What this task involves:
Once the line with "This screenshot has height=842, width=496." is found in the entries below, repeat it and each following line exactly, up to and including the line with "Viewport: 1372px width, 891px height.". Add no other lines.

Records supplied:
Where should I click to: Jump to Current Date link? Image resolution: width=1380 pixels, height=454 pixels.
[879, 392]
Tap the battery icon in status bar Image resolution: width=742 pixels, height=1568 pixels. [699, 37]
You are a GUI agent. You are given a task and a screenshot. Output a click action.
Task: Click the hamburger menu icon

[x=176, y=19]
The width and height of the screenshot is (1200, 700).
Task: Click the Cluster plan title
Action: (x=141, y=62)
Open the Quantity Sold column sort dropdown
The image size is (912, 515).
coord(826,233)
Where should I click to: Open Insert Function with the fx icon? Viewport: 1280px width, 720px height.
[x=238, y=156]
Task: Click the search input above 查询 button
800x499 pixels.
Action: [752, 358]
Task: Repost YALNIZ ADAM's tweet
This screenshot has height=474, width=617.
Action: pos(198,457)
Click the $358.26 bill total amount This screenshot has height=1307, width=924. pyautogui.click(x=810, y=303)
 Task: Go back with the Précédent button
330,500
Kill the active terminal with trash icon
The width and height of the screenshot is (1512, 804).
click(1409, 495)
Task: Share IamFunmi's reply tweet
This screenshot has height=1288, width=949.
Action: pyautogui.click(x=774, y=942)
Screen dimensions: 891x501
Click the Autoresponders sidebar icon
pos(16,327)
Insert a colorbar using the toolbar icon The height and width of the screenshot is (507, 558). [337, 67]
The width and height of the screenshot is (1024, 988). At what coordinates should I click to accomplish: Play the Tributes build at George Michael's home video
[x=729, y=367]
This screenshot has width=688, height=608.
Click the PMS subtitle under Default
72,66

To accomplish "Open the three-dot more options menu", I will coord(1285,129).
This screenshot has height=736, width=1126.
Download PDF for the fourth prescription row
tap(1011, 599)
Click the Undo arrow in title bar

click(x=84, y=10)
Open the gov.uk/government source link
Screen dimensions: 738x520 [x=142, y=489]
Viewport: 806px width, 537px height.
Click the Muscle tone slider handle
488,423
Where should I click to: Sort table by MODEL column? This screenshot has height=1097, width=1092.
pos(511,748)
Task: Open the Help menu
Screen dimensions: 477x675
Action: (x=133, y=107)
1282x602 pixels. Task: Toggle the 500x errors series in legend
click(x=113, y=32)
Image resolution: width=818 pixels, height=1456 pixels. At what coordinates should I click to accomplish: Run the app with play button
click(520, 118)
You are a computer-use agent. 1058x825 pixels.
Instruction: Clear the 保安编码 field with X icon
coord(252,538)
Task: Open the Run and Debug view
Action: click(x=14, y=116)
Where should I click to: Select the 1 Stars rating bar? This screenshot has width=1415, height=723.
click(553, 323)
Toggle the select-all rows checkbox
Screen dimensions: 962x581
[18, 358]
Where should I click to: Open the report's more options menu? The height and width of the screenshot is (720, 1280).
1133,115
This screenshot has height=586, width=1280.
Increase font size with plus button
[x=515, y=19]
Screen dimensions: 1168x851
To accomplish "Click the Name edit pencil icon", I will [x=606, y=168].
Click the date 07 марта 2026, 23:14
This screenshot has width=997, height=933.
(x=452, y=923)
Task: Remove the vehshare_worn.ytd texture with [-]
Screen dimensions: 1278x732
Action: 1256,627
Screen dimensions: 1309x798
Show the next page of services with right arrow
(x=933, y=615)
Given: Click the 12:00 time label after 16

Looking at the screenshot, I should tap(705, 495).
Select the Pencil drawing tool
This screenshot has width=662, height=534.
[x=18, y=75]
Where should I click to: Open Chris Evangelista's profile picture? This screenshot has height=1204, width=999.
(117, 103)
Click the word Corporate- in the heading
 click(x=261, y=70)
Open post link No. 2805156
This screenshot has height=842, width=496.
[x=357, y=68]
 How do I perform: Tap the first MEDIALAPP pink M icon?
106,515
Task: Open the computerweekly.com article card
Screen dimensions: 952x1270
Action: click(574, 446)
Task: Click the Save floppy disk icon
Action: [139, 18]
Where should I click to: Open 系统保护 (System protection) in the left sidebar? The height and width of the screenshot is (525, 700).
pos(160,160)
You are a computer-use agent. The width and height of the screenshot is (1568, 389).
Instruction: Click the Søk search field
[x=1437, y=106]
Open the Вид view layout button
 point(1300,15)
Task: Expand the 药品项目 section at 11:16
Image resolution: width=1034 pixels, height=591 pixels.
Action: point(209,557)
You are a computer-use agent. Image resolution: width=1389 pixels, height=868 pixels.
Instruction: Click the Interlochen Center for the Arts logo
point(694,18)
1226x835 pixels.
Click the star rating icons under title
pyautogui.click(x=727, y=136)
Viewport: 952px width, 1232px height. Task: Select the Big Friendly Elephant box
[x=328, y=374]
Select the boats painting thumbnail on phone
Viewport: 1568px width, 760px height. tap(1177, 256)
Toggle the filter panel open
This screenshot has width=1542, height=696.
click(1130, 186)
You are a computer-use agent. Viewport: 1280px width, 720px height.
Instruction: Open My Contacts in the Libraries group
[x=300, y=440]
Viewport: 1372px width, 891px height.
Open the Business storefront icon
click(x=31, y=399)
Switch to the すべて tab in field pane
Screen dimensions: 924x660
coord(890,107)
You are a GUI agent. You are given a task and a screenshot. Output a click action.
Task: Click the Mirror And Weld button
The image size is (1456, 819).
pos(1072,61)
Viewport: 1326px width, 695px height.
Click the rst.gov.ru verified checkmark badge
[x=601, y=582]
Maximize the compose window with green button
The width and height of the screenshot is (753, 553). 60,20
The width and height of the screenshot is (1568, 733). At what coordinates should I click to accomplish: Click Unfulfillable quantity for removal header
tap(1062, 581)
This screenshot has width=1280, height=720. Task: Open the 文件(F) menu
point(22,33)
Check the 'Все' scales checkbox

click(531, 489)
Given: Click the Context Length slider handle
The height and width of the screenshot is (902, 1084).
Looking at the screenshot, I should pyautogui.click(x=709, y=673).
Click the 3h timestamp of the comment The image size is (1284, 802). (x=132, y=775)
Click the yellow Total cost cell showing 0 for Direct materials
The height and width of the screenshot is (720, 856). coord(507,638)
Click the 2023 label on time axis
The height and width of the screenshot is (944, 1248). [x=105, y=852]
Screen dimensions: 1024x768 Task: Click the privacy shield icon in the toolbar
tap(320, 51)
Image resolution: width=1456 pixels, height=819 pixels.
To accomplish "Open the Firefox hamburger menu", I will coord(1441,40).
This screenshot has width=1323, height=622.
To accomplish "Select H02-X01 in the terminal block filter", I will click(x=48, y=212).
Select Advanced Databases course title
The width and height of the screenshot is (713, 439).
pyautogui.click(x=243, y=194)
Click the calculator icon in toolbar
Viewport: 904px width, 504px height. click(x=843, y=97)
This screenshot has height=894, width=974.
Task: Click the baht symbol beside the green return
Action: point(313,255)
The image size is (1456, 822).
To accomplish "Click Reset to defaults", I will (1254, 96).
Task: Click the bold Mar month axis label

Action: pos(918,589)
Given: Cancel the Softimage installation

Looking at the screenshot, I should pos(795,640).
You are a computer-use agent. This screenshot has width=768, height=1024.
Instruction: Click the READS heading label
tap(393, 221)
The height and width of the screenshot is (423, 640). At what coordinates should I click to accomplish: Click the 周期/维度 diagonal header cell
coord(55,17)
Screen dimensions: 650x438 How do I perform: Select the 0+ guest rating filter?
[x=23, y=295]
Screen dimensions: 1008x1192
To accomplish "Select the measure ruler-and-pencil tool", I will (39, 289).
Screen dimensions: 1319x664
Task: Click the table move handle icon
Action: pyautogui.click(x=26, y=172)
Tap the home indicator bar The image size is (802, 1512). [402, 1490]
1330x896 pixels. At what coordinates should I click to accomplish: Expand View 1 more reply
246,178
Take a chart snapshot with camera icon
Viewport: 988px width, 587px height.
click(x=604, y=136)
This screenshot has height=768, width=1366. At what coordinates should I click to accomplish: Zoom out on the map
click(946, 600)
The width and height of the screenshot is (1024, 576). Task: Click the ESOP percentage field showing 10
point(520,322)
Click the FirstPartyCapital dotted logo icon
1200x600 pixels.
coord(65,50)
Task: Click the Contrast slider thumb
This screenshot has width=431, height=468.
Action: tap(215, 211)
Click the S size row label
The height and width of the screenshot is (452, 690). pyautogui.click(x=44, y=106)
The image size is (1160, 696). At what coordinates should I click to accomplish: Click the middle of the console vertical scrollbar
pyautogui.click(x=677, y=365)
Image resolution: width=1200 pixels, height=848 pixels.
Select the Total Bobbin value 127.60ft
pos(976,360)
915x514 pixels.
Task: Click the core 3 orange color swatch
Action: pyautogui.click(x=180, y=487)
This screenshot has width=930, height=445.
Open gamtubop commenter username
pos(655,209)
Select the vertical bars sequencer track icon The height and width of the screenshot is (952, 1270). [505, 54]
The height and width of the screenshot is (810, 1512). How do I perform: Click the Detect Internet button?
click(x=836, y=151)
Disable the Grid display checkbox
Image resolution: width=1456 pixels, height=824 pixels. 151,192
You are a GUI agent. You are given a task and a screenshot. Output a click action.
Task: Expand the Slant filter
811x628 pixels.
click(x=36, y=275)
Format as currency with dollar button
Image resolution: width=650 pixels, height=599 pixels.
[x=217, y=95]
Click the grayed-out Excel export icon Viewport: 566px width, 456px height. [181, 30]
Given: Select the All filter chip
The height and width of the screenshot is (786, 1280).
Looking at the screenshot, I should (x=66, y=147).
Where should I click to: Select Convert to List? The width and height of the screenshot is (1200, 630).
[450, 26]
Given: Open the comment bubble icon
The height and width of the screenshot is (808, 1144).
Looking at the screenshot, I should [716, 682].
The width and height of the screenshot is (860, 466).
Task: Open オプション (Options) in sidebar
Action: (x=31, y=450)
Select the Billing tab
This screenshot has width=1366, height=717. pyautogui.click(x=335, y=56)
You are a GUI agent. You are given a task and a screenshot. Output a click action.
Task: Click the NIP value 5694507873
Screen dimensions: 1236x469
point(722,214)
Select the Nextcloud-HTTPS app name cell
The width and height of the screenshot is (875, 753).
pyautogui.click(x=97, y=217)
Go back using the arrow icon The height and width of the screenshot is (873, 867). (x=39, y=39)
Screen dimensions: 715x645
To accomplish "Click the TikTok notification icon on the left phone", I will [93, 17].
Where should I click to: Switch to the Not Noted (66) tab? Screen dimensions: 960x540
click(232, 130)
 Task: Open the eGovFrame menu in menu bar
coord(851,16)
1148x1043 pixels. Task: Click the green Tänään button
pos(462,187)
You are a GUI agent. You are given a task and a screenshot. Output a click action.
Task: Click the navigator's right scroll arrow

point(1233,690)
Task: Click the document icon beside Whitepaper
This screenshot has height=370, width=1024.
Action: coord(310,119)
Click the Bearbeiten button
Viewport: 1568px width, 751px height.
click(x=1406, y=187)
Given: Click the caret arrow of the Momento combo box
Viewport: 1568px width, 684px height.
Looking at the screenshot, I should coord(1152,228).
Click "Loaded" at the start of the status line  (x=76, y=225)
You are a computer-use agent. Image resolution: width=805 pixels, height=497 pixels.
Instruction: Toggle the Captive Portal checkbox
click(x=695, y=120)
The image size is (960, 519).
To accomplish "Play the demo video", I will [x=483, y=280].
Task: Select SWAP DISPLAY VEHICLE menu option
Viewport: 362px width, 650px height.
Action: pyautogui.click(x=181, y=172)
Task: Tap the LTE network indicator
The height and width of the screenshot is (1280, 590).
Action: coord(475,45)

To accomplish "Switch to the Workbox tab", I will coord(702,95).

Exercise solution:
This screenshot has height=842, width=496.
[x=357, y=68]
 How do I perform: Tap the first MEDIALAPP pink M icon?
106,515
Task: Open the computerweekly.com article card
Screen dimensions: 952x1270
Action: click(574, 446)
Task: Click the Save floppy disk icon
Action: [139, 18]
Where should I click to: Open 系统保护 (System protection) in the left sidebar? The height and width of the screenshot is (525, 700).
pos(160,160)
You are a computer-use agent. The width and height of the screenshot is (1568, 389).
Instruction: Click the Søk search field
[x=1437, y=106]
Open the Вид view layout button
 point(1300,15)
Task: Expand the 药品项目 section at 11:16
Image resolution: width=1034 pixels, height=591 pixels.
Action: point(209,557)
You are a computer-use agent. Image resolution: width=1389 pixels, height=868 pixels.
Instruction: Click the Interlochen Center for the Arts logo
point(694,18)
1226x835 pixels.
Click the star rating icons under title
pyautogui.click(x=727, y=136)
Viewport: 952px width, 1232px height. Task: Select the Big Friendly Elephant box
[x=328, y=374]
Select the boats painting thumbnail on phone
Viewport: 1568px width, 760px height. tap(1177, 256)
Toggle the filter panel open
This screenshot has width=1542, height=696.
click(1130, 186)
You are a computer-use agent. Viewport: 1280px width, 720px height.
Instruction: Open My Contacts in the Libraries group
[x=300, y=440]
Viewport: 1372px width, 891px height.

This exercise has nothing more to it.